Some suspect Israeli involvement. Others believe that the murder was planned closer to home. An anonymous leaflet circulating Jenin in the weeks after the murder appeared to corroborate that theory. “He was not killed for a scene in a play,” it read. “He was killed for the accumulation of his activities since he came here.”
Stanczak questioned the leaflet’s validity. “We don’t think it’s the same people,” he said. “The organisation that signed the flyer hadn’t been heard of before and hasn’t since. It seems some people used the murder as an excuse to spread their propaganda and demand that almost all NGOs in Jenin close down.” The fact that Mer-Khamis had arrived unexpectedly in the camp on 4 April casts further doubt on the notion that it was a carefully planned hit.
The speculation has done more harm than good, Stanczak said: it has only fuelled paranoia around the theatre, causing students to drop out and scaring away potential new admissions.

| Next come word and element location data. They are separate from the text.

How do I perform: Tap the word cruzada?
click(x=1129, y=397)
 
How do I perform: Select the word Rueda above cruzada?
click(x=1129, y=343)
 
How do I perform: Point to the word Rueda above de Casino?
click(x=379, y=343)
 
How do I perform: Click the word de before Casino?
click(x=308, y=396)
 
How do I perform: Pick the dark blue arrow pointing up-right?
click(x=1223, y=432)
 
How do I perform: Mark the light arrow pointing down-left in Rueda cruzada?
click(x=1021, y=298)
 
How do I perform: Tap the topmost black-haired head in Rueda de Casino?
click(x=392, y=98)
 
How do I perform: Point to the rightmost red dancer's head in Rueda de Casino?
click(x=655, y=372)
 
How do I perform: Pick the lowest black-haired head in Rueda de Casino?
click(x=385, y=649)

Rawand Arqawi, who worked closely with Mer-Khamis, echoed Stanczak’s concerns but was keen to talk about what happened on 4 April. She took me to the spot where Mer-Khamis was killed, within a short walk of the theatre. We stood on a main street lined with parked cars. People wandered by, glancing at us.
“It was the same time of day, about 4pm,” she said, “but that day the street was empty. No people. No cars.” Apart from the babysitter, only one person reported witnessing the attack but was too far away to identify the killer.
Arqawi is clearly frustrated by the lack of progress in the case. She acknowledged that the local community has been conspicuously silent about the murder. She also pointed out that four separate investigations – three of them by highly capable Israeli organisations reacting to the death of an Israeli citizen – have so far failed to find an attacker who struck in broad daylight in the middle of a densely populated area.
Ultimately, she said, “if the killer is from the camp or outside, it doesn’t matter. A man has been killed and we need to know who did it so that we can get back to normal.”
While they await closure, Mer-Khamis’s colleagues have been doing their best to carry on without him. There are reasons to be hopeful. In December, a second Freedom theatre space opened in Jenin city. Multimedia activities and after-school drama groups are opening up again and several new courses, including the one in playback theatre, have been added.
“We came very close to collapsing amid all the confusion and fear,” Stanczak said, “but we have managed to ride through the storm.” Mer-Khamis’s “borderless, visionary, crazy way of looking at the world” can never be replaced, he admitted, “but I think some of that craziness and inspiration continues with the people he worked with for over five years.”
Before I left Jenin, I sat in the sun-dappled courtyard with a small group of students and technicians and asked them how they felt about the theatre’s future without Juliano.
“We believe it will continue,” said Areej al-Ayasi, a shy young woman who joined the acting school just a week before Mer-Khamis’s murder. “We must start from the beginning and build it up again.”
Kamal Awad agreed and told me in Arabic how Mer-Khamis’s death marked the true beginning of their cultural revolution. “Now we have a real challenge on our hands,” he said. Others chipped in and Rawand Arqawi did her best to translate. She looked at the students fondly and then turned to me. “Juliano always told us: ‘Don’t give up.’ He said theatre is a bridge to new generations, and if one generation dies it will continue in the next.” Arqawi smiled. “So when Juliano died, we learned this from him.”